Ok so what I am looking for on my first try is a cider like a woodchuck, can someone help me get their? Will the recipe above get me their?
 
I can't help you with getting a product like woodchuck but I can tell you that the above will make you cider.

However you can't judge fermentation simply by time. This is especially important if you are bottling. Cider tends to ferment much further than beer and so bottling too early can create bottle bombs. Shards of exploding glass can be very dangerous to you, family, pets etc.

Use a hydrometer to make sure your brew is finished. Otherwise recipe looks good. Cider can take some time to age and condition before it tastes ok. If you ferment cool and place the finished brew in a fridge for a week or so, it will help condition it quicker than just bottling when it's finished.
 
After a week you airlock should still be going full force. Ciders will finish dry if you let them ferment all the way out. .998 - 1.002. This will cause it to taste nothing like Woodchucks. Look up cold crashing when the SG is at around 1.025-1.030 for something that is sweet like Woodchucks.
 
What should be my final gravity for bottling?

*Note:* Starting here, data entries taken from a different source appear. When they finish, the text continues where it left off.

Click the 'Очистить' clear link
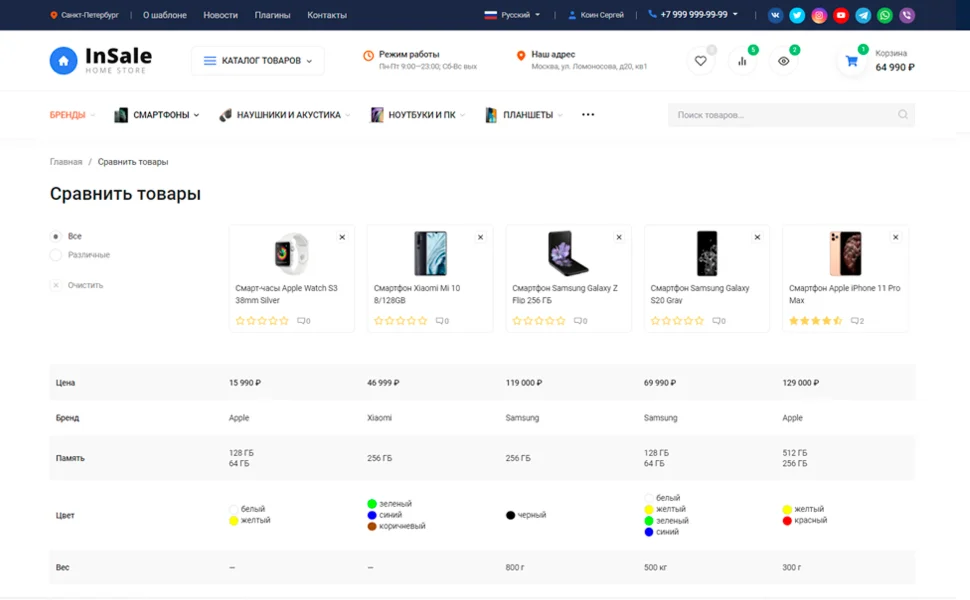The width and height of the screenshot is (970, 600). (x=84, y=285)
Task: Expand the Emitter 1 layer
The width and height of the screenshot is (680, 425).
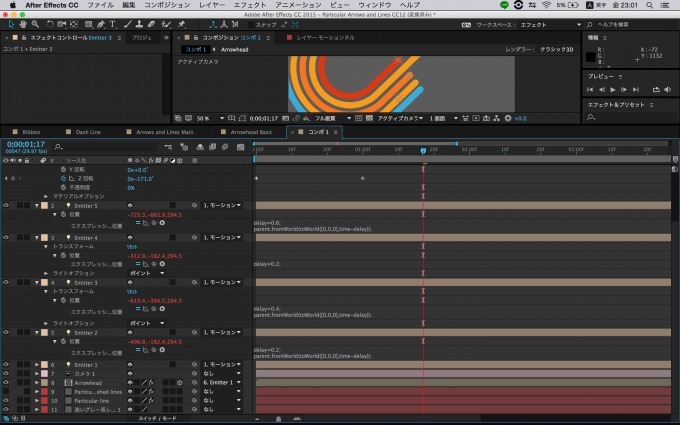Action: (x=37, y=365)
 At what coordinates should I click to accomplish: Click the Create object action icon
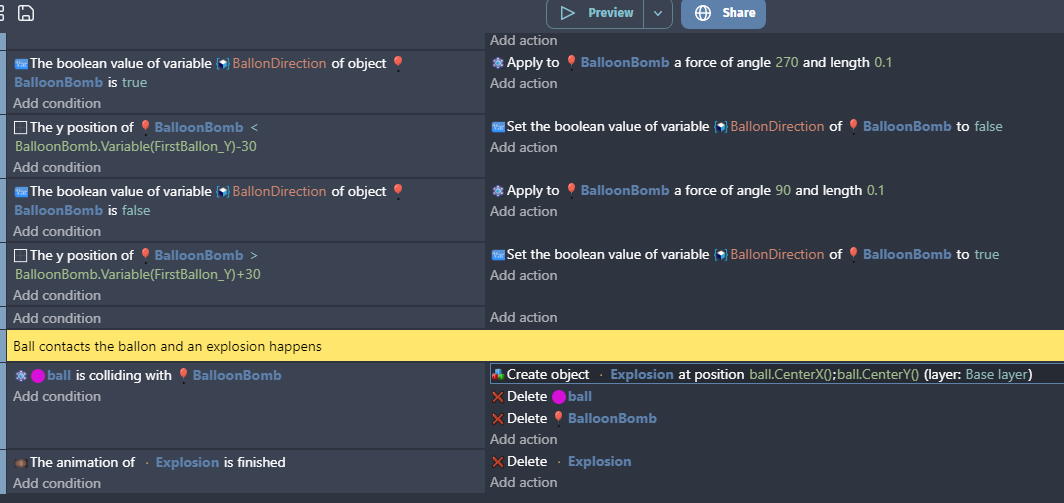click(x=498, y=374)
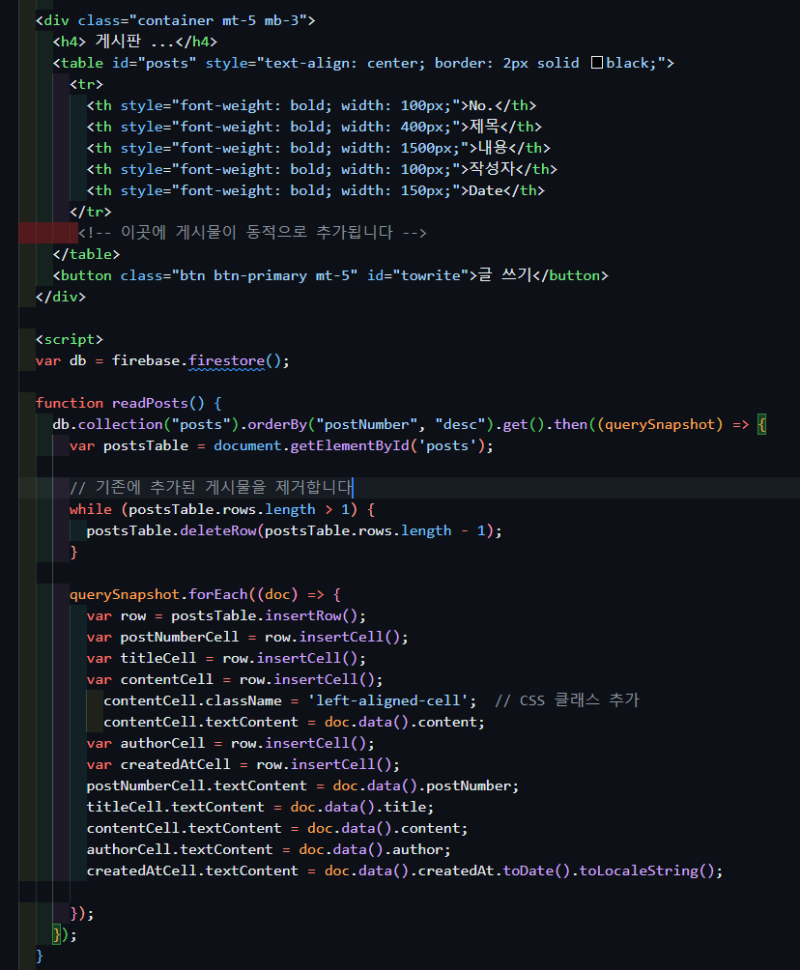
Task: Click the closing table tag
Action: [86, 254]
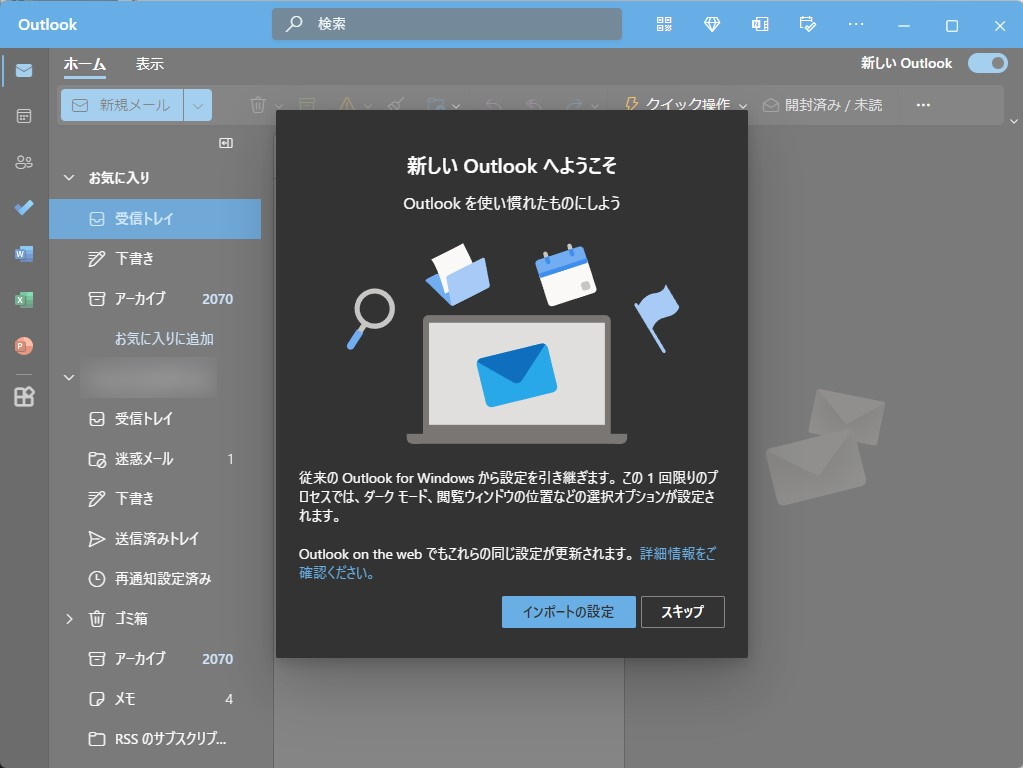Open the 新規メール dropdown arrow
Viewport: 1023px width, 768px height.
tap(199, 104)
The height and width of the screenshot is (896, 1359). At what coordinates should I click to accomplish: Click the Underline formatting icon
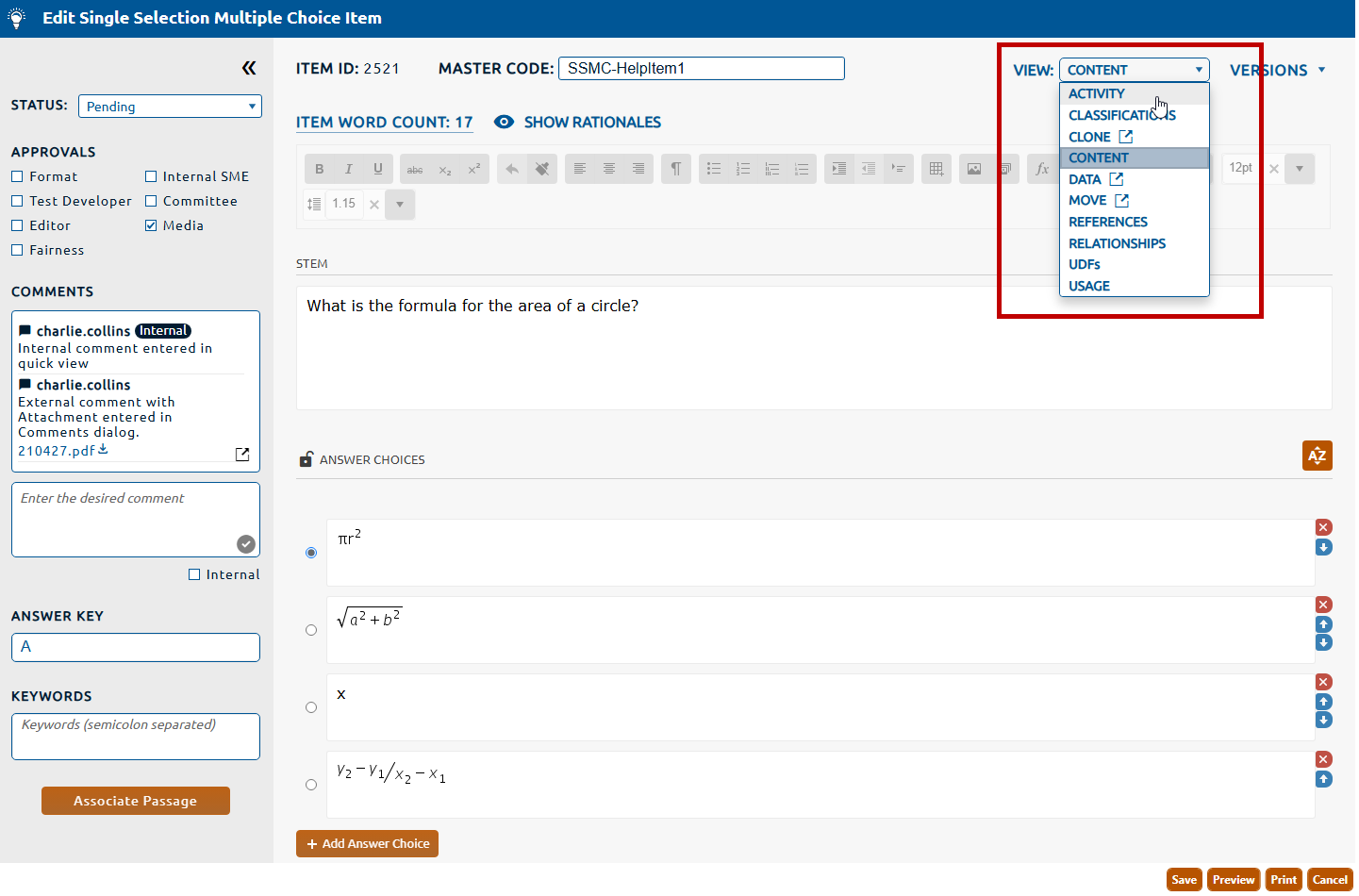pyautogui.click(x=378, y=169)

It depends on several things. The yeast you use will have an effect. I've not used that one but it looks like a wine yeast which should finish very dry. The main thing is that the gravity is stable and within the expected region. If that is a wine yeast, it will definitely drop to 1005 and more likely to 1000 or lower.

As mentioned above you can crash chill but only if you are kegging. The cold drops out the yeast but it will wake up again when warmed up and active fermentation inside a bottle can be dangerous.

Some people crash chill and bottle, allowing the last bit of fermentation to carb up the cider. I've never done this and couldn't therefore recommend it. You would have to know what you are doing though. Regardless it's still going to result in dry cider.

Another method of sweetening is to use lactose. This is what I do - I put it in at the beginning. Cider dries right out but the palate has a light perceptible sweetness which I like.

Yet another method is to stop fermentation at the right point using sulphites (campden, sodium metabisulphite etc). Personally I hate the effect and taste of sulphites in a cider but it's common, particularly in commercial ciders available here (AU).